3.5.1 Secure operations
If you want to operate your JP1/DH - Server accessible to and from the Internet, you need to protect the system against server attacks or unauthorized access from a third-party. This subsection covers information related to secure operations of the system.
Also, even if you operate JP1/DH - Server in your private network, you can make use of the information depending on the security level you want.

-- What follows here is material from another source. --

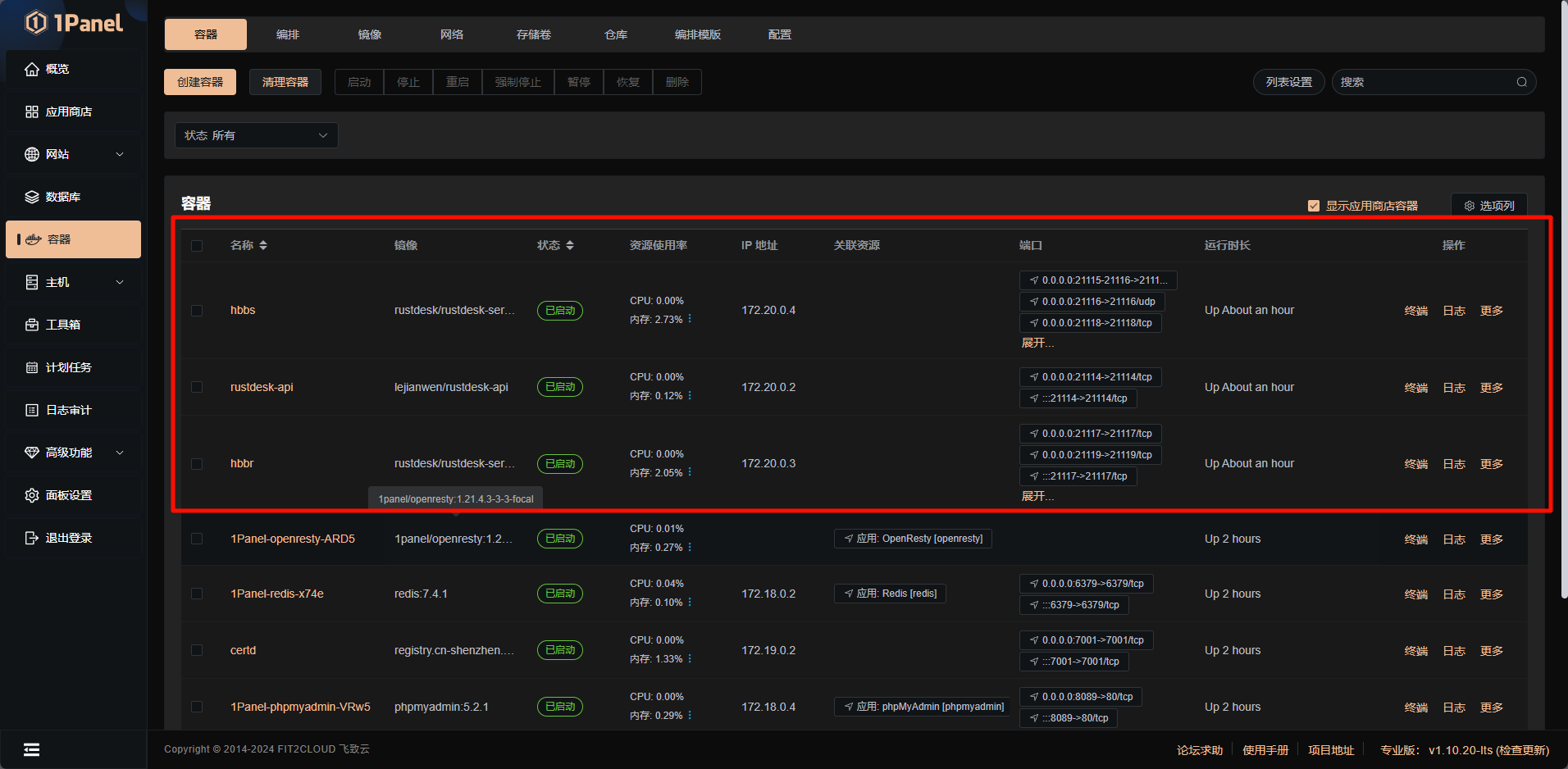
Task: Sort by 名称 column arrows
Action: [x=262, y=245]
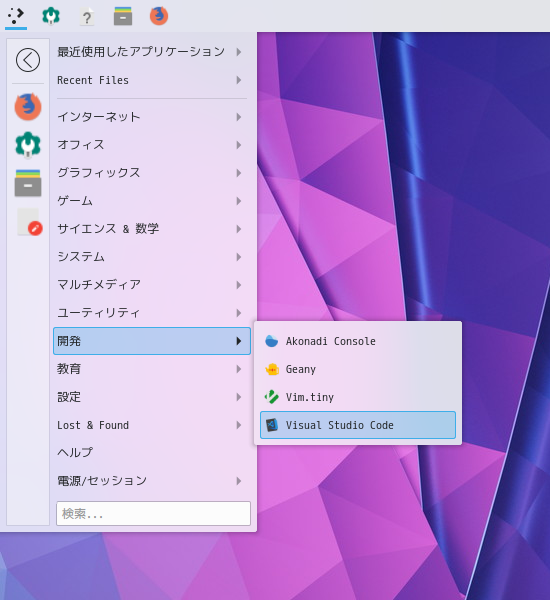550x600 pixels.
Task: Open Firefox from the top panel
Action: click(x=159, y=16)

- Organization of this subsection
(1) OS operations that follow security guides from your OS vendor
Examples of measures required to build and maintain a secure JP1/DH - Server machine environment include the following:
-
Having appropriate control over users, roles, and privileges for the OS
-
Eliminating unnecessary services and applications and limiting the role that the JP1/DH - Server machine plays
-
Monitoring logs and audit records
Security guides for Windows are available from the Microsoft web site. Follow these guides to take necessary measures.
(2) Access permissions
To control who and which systems have access to JP1/DH - Server, example measures include the following:
-
Filter access to the JP1/DH - Server server by using, for example, a reverse proxy.
-
Check logs of the reverse proxy periodically for any unauthorized access or attacks.
-
Consider taking measures such as blocking access from terrorist-supporting states or countries under a trade embargo.
(3) Virus scanning
When a user attempts to send a file, JP1/DH - Server copies it to a folder on the JP1/DH - Server machine, keeping it temporarily. This might result in storing a virus-infected file in the JP1/DH - Server machine if a user sends an infected file. JP1/DH - Server does not execute these files on the machine or open them with a corresponding application. However, spreading the virus-infected file to recipients must be avoided. For this purpose, you need to consider operations to install an anti-virus software on the JP1/DH - Server machine, and to monitor whether any virus-infected files are detected.
For details about the storage location for files sent and received by users, see 3.2.2 Storage folder for delivery data.
If an anti-virus program removes a file to be transferred or received from the disk on the JP1/DH - Server machine, the system deactivates the Download button on the web user-interface, disabling downloads of the file.